Thursday, October 11, 2012

Management is NOT for sissies...


Today has been a day like none other I have ever experienced in my brief 30yr existence. I had to terminate an employee today. Nothing leaves you with a bad taste in your mouth quite like ending someone’s livelihood – even if it was the right thing to do.

2012 has been a baptism of fire on the work front. As a young manager I have been confronted with every imaginable management crisis that is common in all business. Just when I thought, “Phew, 3 months to go then 2012 is closed, I’ve seen and done it all” I was hammered with a new kind of crisis. I was away on leave for 3 glorious weeks. No cell phone, no laptop, no communication whatsoever with anything work related. It was bliss! As of today I have been back in the office for 10days, and it’s been a helluva 10 days at that.

I have a philosophy that I try to live by, something my dear granny always says; “azvigonera azviitira; asi azvitadzira azviitira futi”. Loosely translated “he who does well, has done it for himself; but he who has done badly has also done it for himself”. I manage a staff compliment of 33 people. We’re small enough for us to interact more like a family rather than an institution. 2012 has been a year of reckoning, and it’s not been an easy road. My personal mandate,(in as much as it is up to me) has always been to safeguard the welfare of my staff to the best of my ability.

Now anyone who is in management or runs a business will know that the toughest thing out there is dealing with people. It’s a daily training ground (or battlefield), one which I believe is a life-long experience in that, it will never end.  Anyway, upon my return from leave I was informed by a member of my management team that there was scheduled Disciplinary Enquiry into misconduct by an employee. In my (almost) 2 years in charge we’ve only had to pursue this course of action once (the guy got off with a Final Written Warning), so I knew it was serious. Once I was up to speed with the details I knew that should the employee be found guilty it would mean termination. It’s been a long 7 days awaiting the outcome and recommendations from the chairperson. During that time I replayed all possible outcomes and scenarios in my mind. What would I do? Was I capable of carrying out the sanction? A couple of nights I couldn’t sleep, wrestling with the decision I would probably be called to make.

Throughout the week, my biggest frustration has been being put into this position in the first place. I kept thinking “Don’t people grasp that we’re in a recession, people are being retrenched, etc. this is hardly a time to make mistakes, especially those that may result in unemployment”.  I hated that I would have to make a decision that will so drastically alter someone’s life. I hated that in not making that decision it would also drastically alter the culture and character of our company (for the worse - Anarchy would prevail). Is this what “management” was all about? Being the “boss-lady”, “queen-bee”? Yah...I had come face to face with a real ugly reality about being “in-charge”; a lonely reality at that. 

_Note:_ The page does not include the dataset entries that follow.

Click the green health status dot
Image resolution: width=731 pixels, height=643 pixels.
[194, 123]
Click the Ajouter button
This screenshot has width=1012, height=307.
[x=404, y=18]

My day today was pretty much messed up from about 10.30am after I carried out the sanction. In my heart I have peace, complete and utter peace that I did the right thing, however it’s a hollow victory. Enforcing discipline although not always pleasant; is absolutely necessary. I’ve learnt today that being the boss means that you must take the good with the bad. That you need to act decisively, because whether I acknowledge it or not – ALL eyes are on me. Of course there will be some fall-out in the next few days, weeks, (strained staff relations etc) but what I can say is that as horrible as this experience was for me, I know that I am all the better and stronger for it.